## [Task directions]
Copy each line of the material beneath that holds the word "will".

....

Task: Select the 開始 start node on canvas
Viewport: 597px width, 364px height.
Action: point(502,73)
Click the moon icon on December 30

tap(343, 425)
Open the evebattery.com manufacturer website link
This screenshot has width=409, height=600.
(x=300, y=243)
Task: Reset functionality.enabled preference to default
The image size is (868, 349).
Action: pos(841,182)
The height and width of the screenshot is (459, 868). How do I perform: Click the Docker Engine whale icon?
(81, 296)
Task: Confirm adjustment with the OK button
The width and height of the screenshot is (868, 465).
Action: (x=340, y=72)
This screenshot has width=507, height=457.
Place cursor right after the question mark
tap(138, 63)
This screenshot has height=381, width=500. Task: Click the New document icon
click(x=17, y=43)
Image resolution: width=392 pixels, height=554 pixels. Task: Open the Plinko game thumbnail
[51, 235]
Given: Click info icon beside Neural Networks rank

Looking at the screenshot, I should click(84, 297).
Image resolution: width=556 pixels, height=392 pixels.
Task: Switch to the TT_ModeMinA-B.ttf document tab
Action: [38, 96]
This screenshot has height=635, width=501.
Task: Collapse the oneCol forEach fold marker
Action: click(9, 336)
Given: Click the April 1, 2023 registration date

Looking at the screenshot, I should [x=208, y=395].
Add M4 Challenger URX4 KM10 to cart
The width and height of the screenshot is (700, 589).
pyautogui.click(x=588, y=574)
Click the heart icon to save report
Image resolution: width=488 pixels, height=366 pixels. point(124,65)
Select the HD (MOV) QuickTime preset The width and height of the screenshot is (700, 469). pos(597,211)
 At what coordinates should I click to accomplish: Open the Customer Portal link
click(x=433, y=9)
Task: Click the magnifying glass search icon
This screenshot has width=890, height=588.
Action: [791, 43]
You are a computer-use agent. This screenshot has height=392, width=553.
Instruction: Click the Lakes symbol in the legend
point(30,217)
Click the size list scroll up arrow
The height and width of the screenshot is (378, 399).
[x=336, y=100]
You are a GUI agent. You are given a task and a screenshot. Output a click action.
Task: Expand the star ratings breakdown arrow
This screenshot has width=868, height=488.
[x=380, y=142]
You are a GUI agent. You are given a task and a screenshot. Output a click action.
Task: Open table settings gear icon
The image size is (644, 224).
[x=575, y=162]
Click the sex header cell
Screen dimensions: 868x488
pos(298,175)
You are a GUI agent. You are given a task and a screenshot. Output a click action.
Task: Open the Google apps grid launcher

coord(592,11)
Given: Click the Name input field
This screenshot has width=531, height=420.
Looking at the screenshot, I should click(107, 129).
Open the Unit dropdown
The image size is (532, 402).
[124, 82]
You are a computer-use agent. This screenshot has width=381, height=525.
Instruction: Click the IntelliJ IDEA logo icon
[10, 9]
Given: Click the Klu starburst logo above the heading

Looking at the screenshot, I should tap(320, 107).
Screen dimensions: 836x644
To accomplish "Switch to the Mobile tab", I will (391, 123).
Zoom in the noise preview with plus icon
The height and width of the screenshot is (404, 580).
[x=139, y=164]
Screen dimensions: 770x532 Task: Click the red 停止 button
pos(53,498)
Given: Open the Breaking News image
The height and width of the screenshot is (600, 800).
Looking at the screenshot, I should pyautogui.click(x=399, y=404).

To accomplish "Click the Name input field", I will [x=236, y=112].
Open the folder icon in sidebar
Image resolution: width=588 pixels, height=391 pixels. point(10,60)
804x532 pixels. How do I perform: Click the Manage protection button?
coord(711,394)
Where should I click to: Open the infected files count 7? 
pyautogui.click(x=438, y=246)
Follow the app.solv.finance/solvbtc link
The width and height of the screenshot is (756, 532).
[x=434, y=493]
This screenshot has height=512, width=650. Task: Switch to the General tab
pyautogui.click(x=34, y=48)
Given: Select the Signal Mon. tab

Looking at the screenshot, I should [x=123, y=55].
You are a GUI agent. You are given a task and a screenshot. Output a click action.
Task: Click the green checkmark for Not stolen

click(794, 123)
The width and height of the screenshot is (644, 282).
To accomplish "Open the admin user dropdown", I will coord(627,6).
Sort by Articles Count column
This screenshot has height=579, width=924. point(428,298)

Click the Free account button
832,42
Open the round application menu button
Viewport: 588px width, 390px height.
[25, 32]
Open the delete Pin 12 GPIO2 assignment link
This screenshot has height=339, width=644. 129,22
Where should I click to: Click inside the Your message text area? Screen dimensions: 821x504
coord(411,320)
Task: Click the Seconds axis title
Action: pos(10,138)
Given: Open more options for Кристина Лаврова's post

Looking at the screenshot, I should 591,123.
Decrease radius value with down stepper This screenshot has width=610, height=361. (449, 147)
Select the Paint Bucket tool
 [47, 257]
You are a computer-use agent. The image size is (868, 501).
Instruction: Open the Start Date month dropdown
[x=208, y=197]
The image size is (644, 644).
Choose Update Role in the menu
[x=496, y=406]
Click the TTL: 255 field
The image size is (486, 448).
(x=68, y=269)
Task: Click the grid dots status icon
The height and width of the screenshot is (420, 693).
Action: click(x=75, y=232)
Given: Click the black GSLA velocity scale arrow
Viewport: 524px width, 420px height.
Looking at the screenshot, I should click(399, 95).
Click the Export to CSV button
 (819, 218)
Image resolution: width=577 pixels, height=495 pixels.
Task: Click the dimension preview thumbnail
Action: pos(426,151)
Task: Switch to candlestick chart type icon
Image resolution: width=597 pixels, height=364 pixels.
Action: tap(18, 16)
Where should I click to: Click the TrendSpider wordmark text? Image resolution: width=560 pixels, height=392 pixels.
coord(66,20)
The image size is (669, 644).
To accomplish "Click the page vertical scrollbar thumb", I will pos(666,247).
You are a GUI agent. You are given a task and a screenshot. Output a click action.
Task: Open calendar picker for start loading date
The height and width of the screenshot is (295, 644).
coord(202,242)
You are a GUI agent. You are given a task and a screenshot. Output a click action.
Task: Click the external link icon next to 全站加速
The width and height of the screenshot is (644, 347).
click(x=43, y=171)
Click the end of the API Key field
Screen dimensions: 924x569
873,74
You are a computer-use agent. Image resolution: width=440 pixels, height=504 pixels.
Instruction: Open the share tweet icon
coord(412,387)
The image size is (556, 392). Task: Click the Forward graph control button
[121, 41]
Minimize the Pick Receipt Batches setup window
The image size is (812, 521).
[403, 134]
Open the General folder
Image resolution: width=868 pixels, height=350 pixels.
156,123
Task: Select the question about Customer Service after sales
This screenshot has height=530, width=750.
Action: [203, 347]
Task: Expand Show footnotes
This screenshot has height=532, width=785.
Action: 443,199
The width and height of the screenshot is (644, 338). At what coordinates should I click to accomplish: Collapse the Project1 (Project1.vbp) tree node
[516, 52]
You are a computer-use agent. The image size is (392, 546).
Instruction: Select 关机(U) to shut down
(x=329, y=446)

....

## [Response area]
To accomplish "Switch to the Mobile tab", I will (391, 123).
To accomplish "Click the Name input field", I will [x=236, y=112].
To accomplish "Open the admin user dropdown", I will coord(627,6).
To accomplish "Click the page vertical scrollbar thumb", I will pos(666,247).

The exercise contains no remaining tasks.